June 24, 2004
To help understand the facts about what's actually been discharged into the air, land and water, DEC has prepared a guide to TRI for Alaskans. The guide explains that waste rock from mining is the reason Alaska's numbers are larger than other states and why releases in remote bush locations are greater than Alaska's more populated areas. Surprisingly, Alaska had the fewest facilities reporting releases, and the state's most populated and industrialized Southcentral region had a much smaller volume of releases (23.19 million pounds) than did the least populated area of the state in the Northwest Arctic region (481.58 million pounds).

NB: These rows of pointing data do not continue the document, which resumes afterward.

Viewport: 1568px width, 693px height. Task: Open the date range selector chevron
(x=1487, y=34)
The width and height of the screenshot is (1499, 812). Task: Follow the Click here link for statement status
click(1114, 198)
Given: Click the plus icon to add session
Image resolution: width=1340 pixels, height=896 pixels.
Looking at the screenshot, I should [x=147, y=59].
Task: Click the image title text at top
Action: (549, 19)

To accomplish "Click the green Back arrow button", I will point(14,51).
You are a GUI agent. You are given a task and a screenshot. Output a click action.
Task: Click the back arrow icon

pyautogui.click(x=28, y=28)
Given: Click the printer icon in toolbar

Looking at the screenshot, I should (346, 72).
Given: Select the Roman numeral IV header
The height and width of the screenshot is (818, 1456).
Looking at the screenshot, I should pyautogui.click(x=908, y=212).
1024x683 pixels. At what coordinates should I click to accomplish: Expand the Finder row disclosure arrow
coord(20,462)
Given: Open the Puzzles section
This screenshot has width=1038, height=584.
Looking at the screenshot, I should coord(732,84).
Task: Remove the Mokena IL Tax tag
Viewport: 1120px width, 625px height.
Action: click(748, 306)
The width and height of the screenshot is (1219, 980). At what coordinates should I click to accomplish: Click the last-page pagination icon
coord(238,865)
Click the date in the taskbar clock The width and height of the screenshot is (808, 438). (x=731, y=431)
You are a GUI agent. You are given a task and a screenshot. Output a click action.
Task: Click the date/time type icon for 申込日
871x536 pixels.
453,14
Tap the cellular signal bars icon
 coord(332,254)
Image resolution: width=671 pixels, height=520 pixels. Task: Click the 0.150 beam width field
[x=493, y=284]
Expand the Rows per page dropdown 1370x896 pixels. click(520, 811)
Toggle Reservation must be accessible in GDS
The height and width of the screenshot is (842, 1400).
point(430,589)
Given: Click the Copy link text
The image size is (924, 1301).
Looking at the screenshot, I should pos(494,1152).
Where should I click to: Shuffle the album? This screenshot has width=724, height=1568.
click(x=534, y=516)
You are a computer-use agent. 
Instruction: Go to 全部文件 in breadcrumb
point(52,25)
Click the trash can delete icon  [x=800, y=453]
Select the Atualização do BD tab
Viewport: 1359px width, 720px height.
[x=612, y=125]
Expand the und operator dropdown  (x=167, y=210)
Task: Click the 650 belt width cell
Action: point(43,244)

More than 90% of the total pounds reported in 2002 were primarily waste rock containing minute levels of minerals like zinc and lead that are listed as TRI chemicals. Waste rock from the largest zinc mine in the world, Tech-Cominco's Red Dog Mine near Kotzebue, was the largest reported "release" in Alaska.
The waste rock from Alaska mines is well engineered, contained and regulated by state and federal agencies. While counted as "release" in the TRI, the waste rock from Alaska's mines is not polluting the air, land or water.
"TRI data alone cannot be used to quantify risk to public health and the environment," Colt said. "To determine the risk you must have site-specific information, know the material's toxicity, its persistence in the environment, and the amount and duration of human or environmental exposure."
Kurt Fredrikkson, DEC deputy commissioner, agrees that the total pounds of "releases" do not reflect an accurate picture of Alaska's environmental quality. "Alaska's TRI releases are permitted discharges that are regulated under state and federal laws, based on site-specific information to ensure no harm to human health or the environment. Alaska's environment is clean, healthy, and productive."